1. Field of the Invention
The present invention relates to analog-to-digital converters, and in particular to analog-to-digital converters that employ a successive approximation technique.
2. Description of the Prior Art
FIG. 1 of the accompanying drawings shows a schematic block diagram of a conventional successive approximation analog-to-digital converter (ADC). Such an ADC is described, for example, in "The Art of Electronics", second edition 1989, P. Horowitz and W. Hill, Cambridge University Press.
The ADC 1 of FIG. 1 comprises a digital storage register (referred to as a successive approximation register or SAR) 3, a digital-to-analog converter (DAC) 5 and associated reference voltage generating circuit 7, a comparator 9, a control circuit 11 and associated clock generating circuit 13, and a digital output circuit 15.
In use of the FIG. 1 ADC, an analog input voltage V.sub.IN to be converted into a corresponding digital output word is applied to one input of the comparator 9. A "start conversion" signal is applied to one input of the control circuit 11. In response to this pulse, the control circuit 11 stores in the SAR 3 a first digital "trial" value, the most significant bit of which is one and the remaining bits of which are zero. This trial value in the SAR 3 is then loaded into the DAC 5 which produces a corresponding analog trial voltage V.sub.TRIAL that is applied to the other input of the comparator 9. The value of the first trial word is selected so that the trial voltage V.sub.TRIAL is initially set to half the full-scale output voltage of the DAC 5.

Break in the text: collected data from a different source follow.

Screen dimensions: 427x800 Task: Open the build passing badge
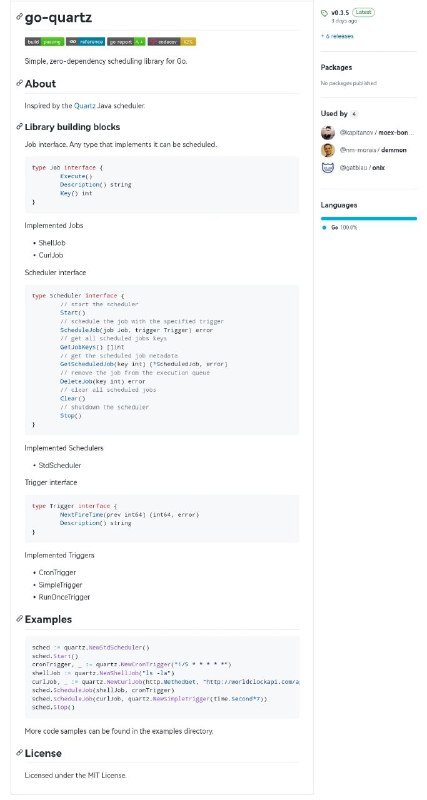(44, 42)
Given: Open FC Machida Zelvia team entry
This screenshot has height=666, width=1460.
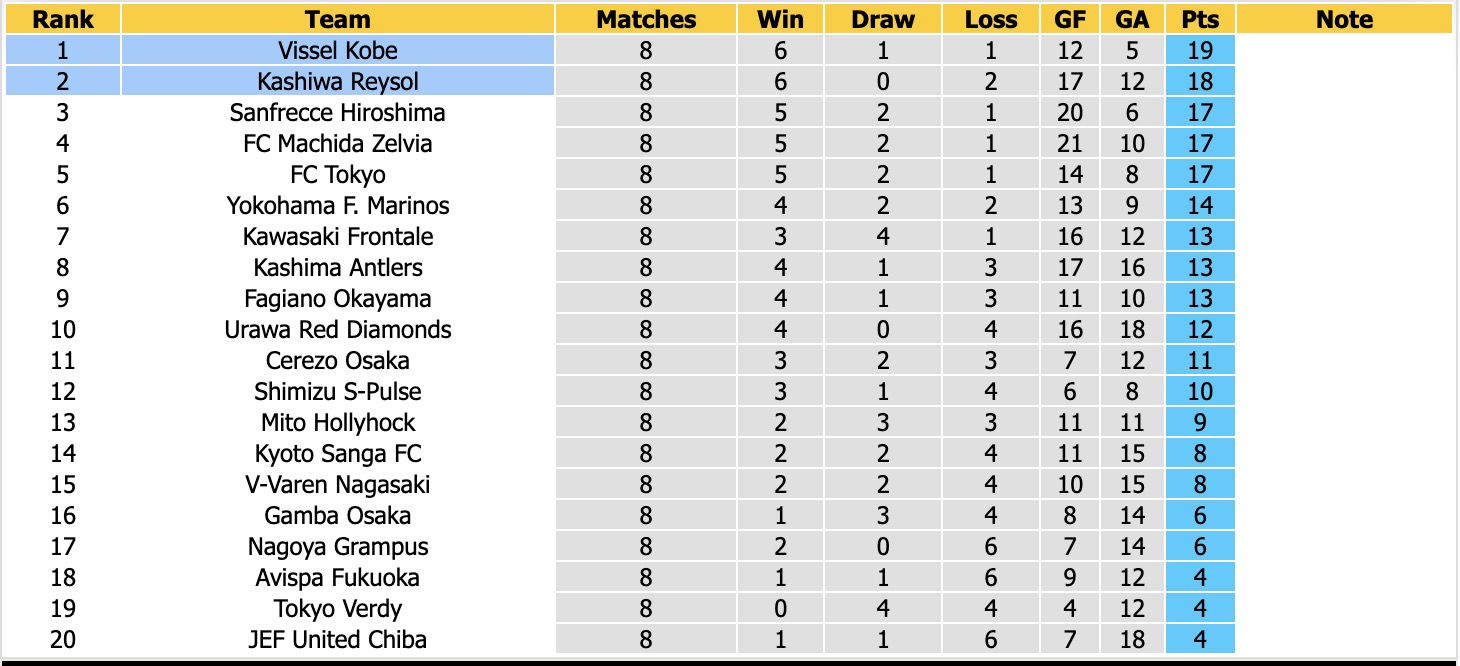Looking at the screenshot, I should (338, 143).
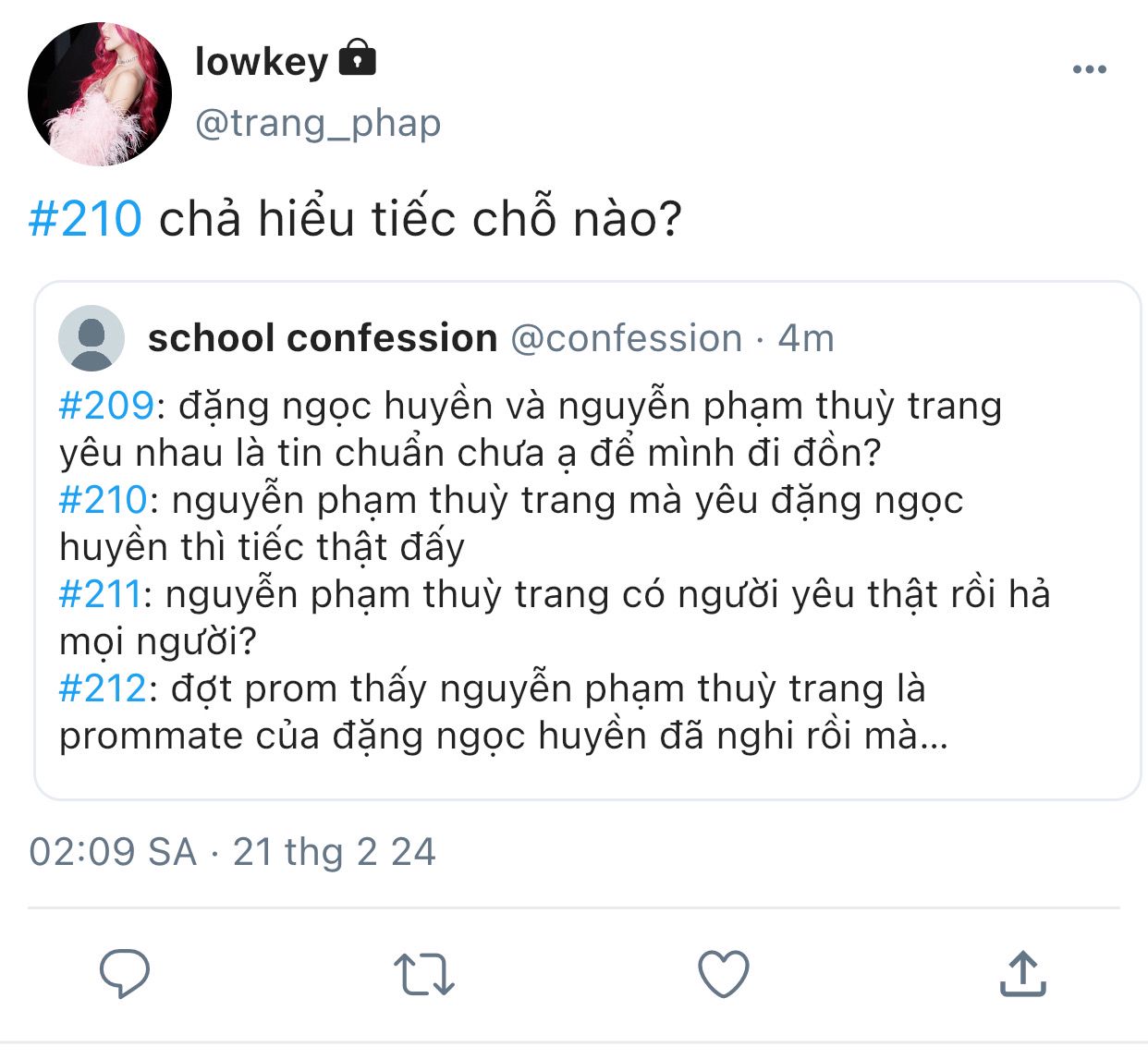Image resolution: width=1148 pixels, height=1059 pixels.
Task: Click the @trang_phap handle
Action: coord(318,122)
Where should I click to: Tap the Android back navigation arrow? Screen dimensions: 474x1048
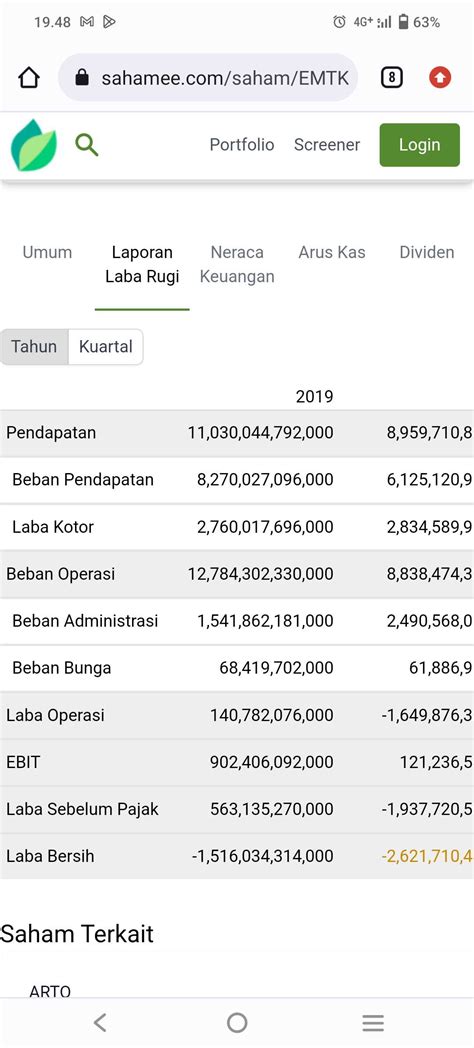tap(100, 1023)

If the result COMP of the comparison between V.sub.IN and V.sub.TRIAL is that V.sub.IN is greater than V.sub.TRIAL, the most significant bit of the SAR 3 is left at 1. Otherwise, that most significant bit is reset to 0.
Then, in the next conversion cycle of the ADC 1, the second most significant bit of the SAR 3 is set to 1, the other bits being unchanged. The resulting new digital trial value is applied to the DAC 5 which generates a different V.sub.TRIAL. In dependence upon the result of the comparison performed by the comparator 9 between the new V.sub.TRIAL and V.sub.IN, the level of the second most significant of the SAR 3 is determined in the same manner as in the first conversion cycle.
Operation of the ADC 1 continues in this way over successive cycles until the level of the least significant bit of the SAR 3 has been determined. At this point the control circuit 11 outputs an "end of conversion" signal and enables the output circuit 15 so that the content of the SAR 3 is output as a digital output word D.
Successive-approximation ADCs, such as that shown in FIG. 1, are relatively accurate and fast, requiring only n settling times of the DAC for n-bit precision. Typical conversion times are in the range from 1 to 50 .mu.s, and accuracies of between 8 and 12 bits are commonly available.
However, the conversion speed of the FIG. 1 ADC is limited by the requirement that the decision regarding the level of each bit of the SAR 3 must be correct to an accuracy of better than 1 least significant bit (LSB). This is a particular problem in successive approximation ADCs where fast or high resolution is required, since before a valid decision for each bit can be made the analog circuits must settle accurately, and the comparator must resolve a small signal after a large overdrive.